Next / Previous / Contents / Shipman's homepage

7.4. indexer: main()

indexer
# - - - - -   m a i n

def main():
    '''Generate three files that index the ISO 9573 entities.

      [ (unidata's data file is readable and valid) and
        (GROUP_9573 is an entity group in that file) ->
          file by-cp.dbk  :=  a DocBook tbody element containing
              an index of that entity group by code point
          file by-ent.dbk  :=  a DocBook tbody element containing
              an index of that entity group by entity name
          file by-full.dbk  :=  a DocBook tbody element containing
              an index of that entity group by entity name
          file OUT_MODULE_PY  :=  a Python module defining constants
              for each entity in that file ]
    '''

Each of these table bodies is invoked inside a table body with four columns that looks like this:

    <informaltable>
      <tgroup cols="4">
        <colspec align="left" colname='idCol'/>
        <colspec align="left" colname='entCol'/>
        <colspec align="center" colname='picCol'/>
        <colspec align="left" colname='fullCol'/>
        ... table body here ...
      </tgroup>
    </informaltable>

The columns, in order, contain the character ID (e.g., “000A0”), the entity name, the entity itself (assuming it renders), and the full name of the code point. The colname attributes are necessary because in the table by code point, spanned rows are inserted for each code block that contains at least one entity of interest.
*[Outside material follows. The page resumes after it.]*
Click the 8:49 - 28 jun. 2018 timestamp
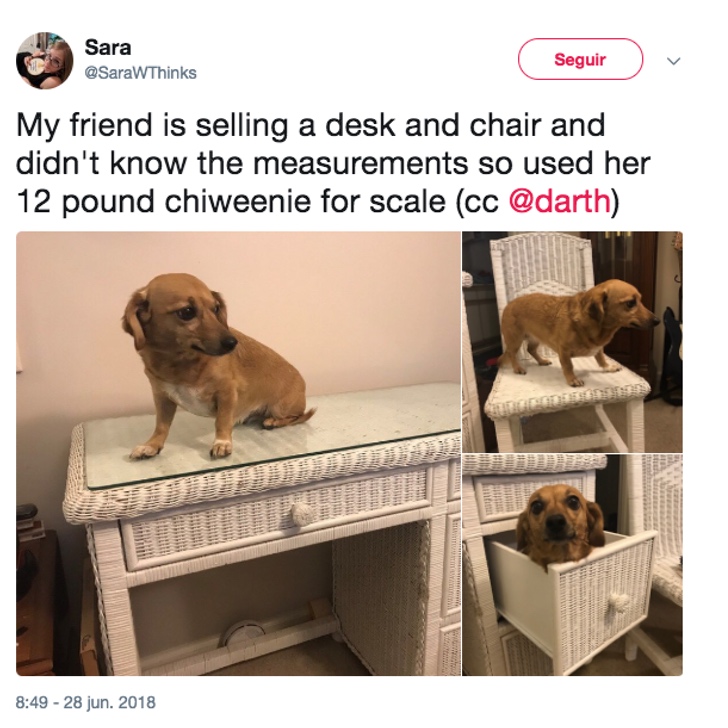728x728 pixels. (x=85, y=702)
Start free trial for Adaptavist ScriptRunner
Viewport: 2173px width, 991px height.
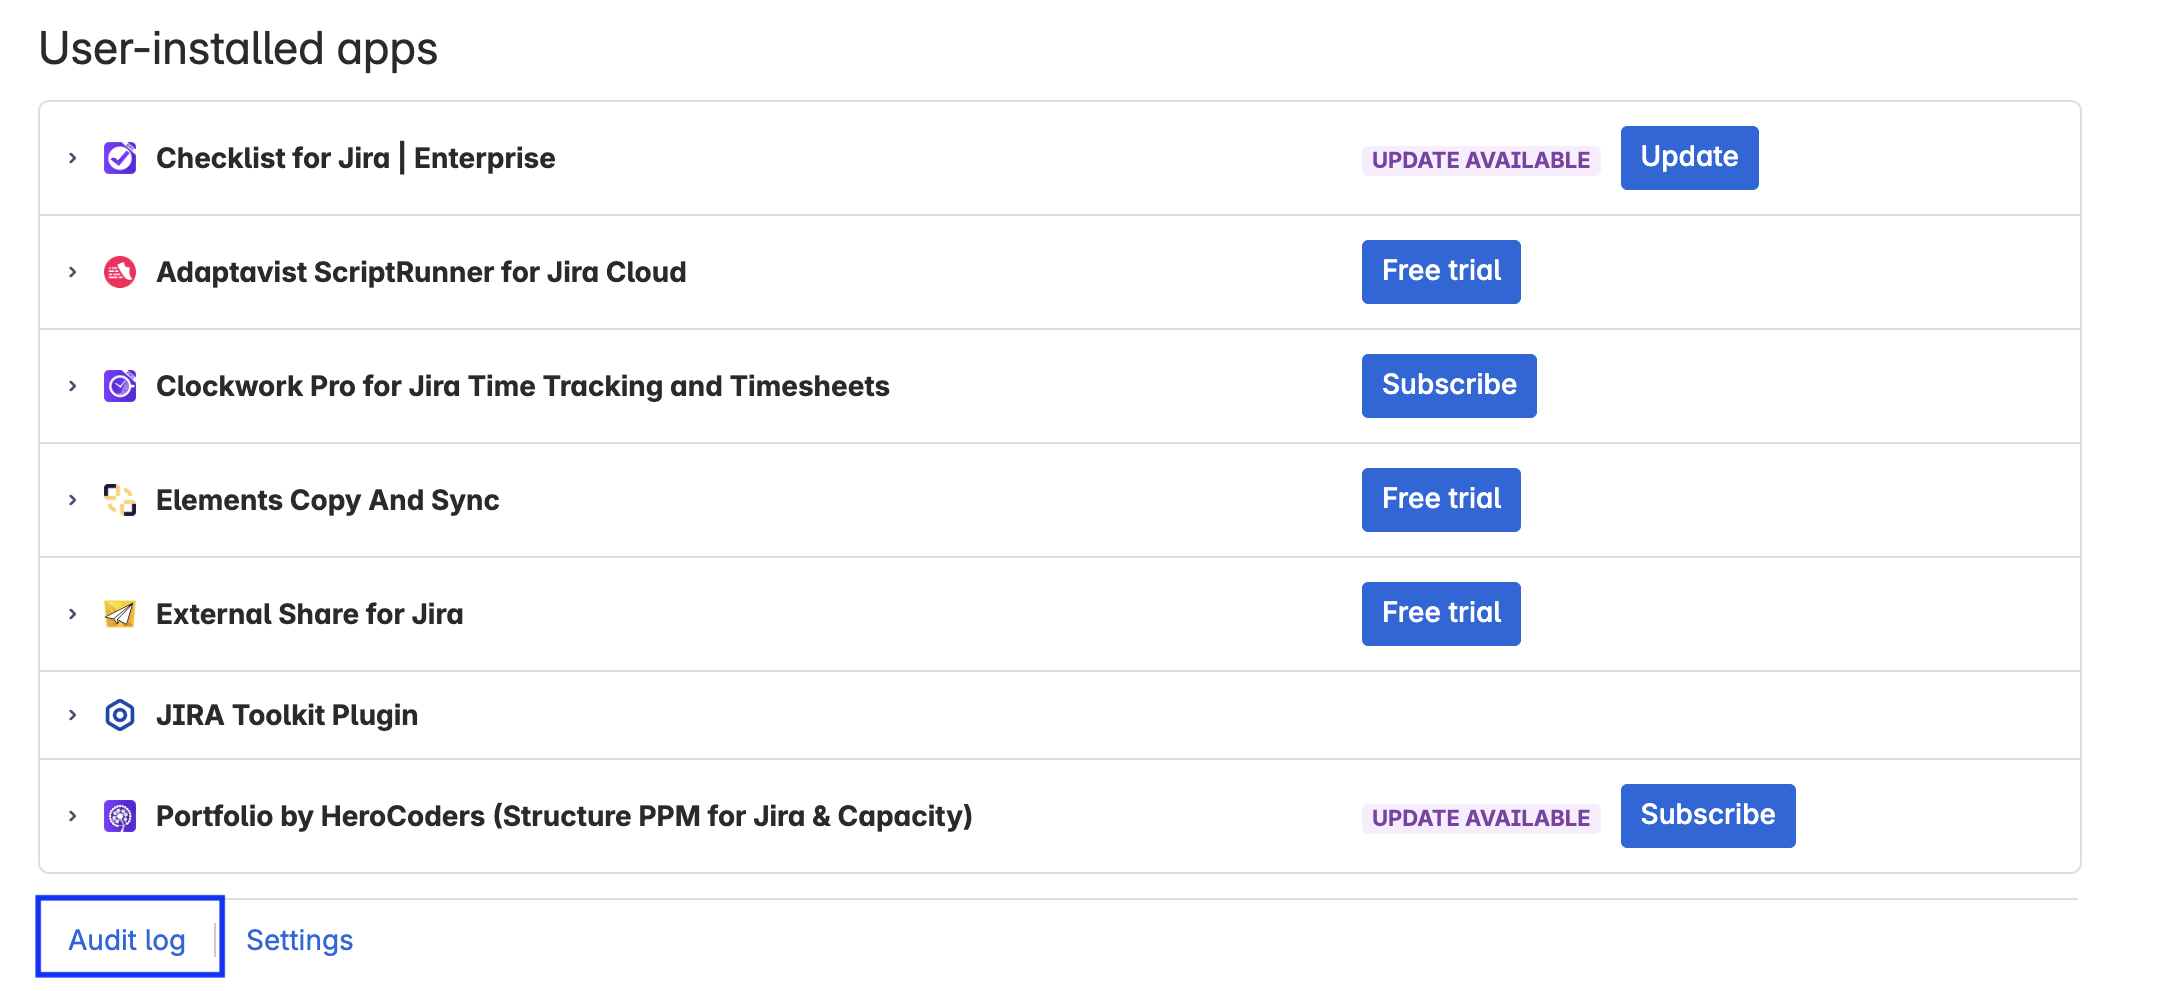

The first order of business is to call the UniData constructor to read the unicode.xml file, and extract the UniGroup instance for the ISO-9573 entity group.

indexer
    #-- 1
    # [ if unidata module's data file is readable and valid ->
    #     uniData  :=  a unidata.UniData instance representing
    #                  that file
    #   else ->
    #     sys.stderr  +:=  error message
    #     stop execution ]
    try:
        uniData = unidata.UniData()
    except (IOError, OSError) as x:
        Log().fatal("Can't open the Unicode data file: "
                    "{0}".format(str(x)))

One requirement common to all three of the indices is that they must include only entities in the selected entity group. Hence, we build a Python set containing all the entity set names in that group; see Section 7.6, “indexer: findGroup().

indexer
    #-- 2
    # [ if GROUP_9573 is a group name in uniData ->
    #     sys.stdout  +:=  report on that group and its component
    #         entity sets from uniData
    #     entSetNames  :=  a set of the names of those component
    #                      entity sets
    #   else ->
    #     sys.stderr  +:=  error message
    #     stop execution ]
    entSetNames = findGroup(uniData)

For the logic that produces the three tables, see Section 7.7, “indexer: cpReport(), Section 7.10, “indexer: entNameReport, and Section 7.13, “indexer: cpNameReport().

indexer
    #-- 3
    # [ file by-cp.dbk  :=  a DocBook tbody element containing
    #       an index of that entity group by code point ]
    cpReport(uniData, entSetNames)

    #-- 4
    # [ file by-ent.dbk  :=  a DocBook tbody element containing
    #       an index of that entity group by entity name
    #   file OUT_MODULE_PY  :=  a Python module defining constants
    #       for each of those entities ]
    entNameReport(uniData, entSetNames)

    #-- 5    
    # [ file by-full.dbk  :=  a DocBook tbody element containing
    #       an index of that entity group by full name ]
    cpNameReport(uniData, entSetNames)